Daryono pun mengatakan, potensi gempa harus disampaikan pada masyarakat berdasar fakta yang ada.
Ia menegaskan, penyampaian informasi potensi gempa tak boleh dilebih-lebihkan hingga menimbulkan kecemasan.
"Potensi gempa harus disampaikan kepada masyarakat apa adanya sesuai fakta, tidak berlebihan, hingga menimbulkan kecemasan masyarakat," kata Daryono.
Lebih lanjut, Daryono menjelaskan, megathrust merupakan istilah untuk menyebut sumber gempa di zona penunjaman lempeng, tepatnya lajur subduksi landai dan dangkal.
"Di selat Makassar tidak ada aktivitas penunjaman lempeng (pate subduction) tetapi yang ada adalah sumber gempa Makassar Strait Thrust yang artinya Sesar Naik Selat Makassar," terangnya.
Menurut Daryono, Sulawesi memang merupakan wilayah yang rawan gempa.
Pasalnya banyak terdapat sumber gempa di wilayah tersebut.
Ia juga menerangkan bahwa Pulau Sulawesi merupakan kawasan seismik aktif dan kompleks.
Sulawesi disebut kawasan seismik aktif karena wilayah ini memiliki tingkat aktivitas gempa yang tinggi.
Sementara itu, Sulawesi disebut kawasan kompleks karena memiliki banyak sebaran sumber gempa dengan berbagai mekanisme.

DATA YANG DIBERIKAN:
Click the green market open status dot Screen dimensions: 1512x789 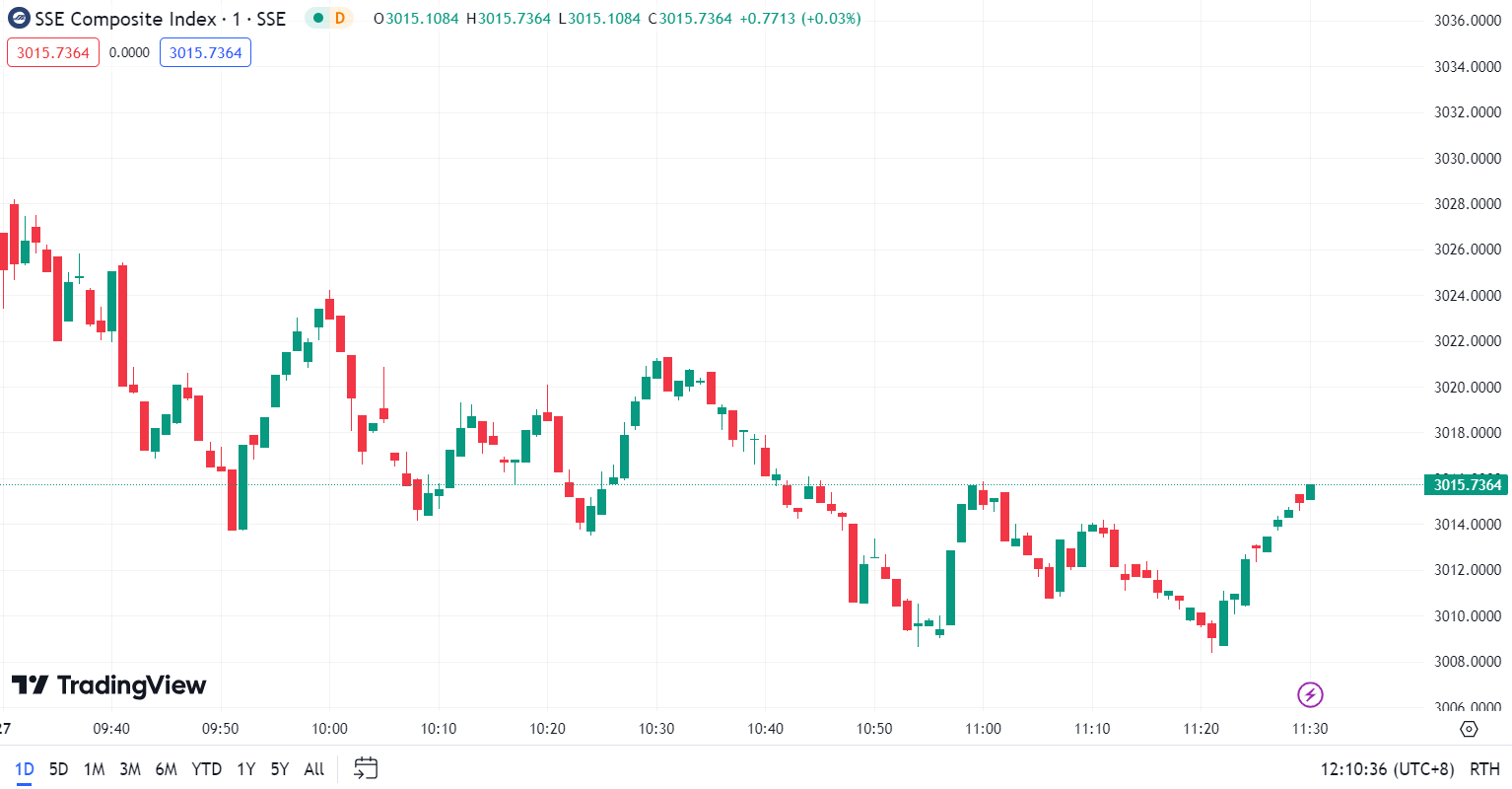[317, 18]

* * *

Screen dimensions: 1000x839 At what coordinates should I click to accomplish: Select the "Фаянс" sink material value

...

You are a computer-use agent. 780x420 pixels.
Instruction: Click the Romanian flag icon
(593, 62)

TUGAS ANDA: Perbarui bagian teks sumber tentang gempa di Sulawesi yang diawali dengan kata-kata "Sulawesi disebut kawasan seismik" dan diakhiri dengan "dengan berbagai mekanisme.", lalu tuliskan kembali bagian itu dengan mengganti "sebaran" menjadi "persebaran".

JAWABAN AKHIR:
Sulawesi disebut kawasan seismik aktif karena wilayah ini memiliki tingkat aktivitas gempa yang tinggi.
Sementara itu, Sulawesi disebut kawasan kompleks karena memiliki banyak persebaran sumber gempa dengan berbagai mekanisme.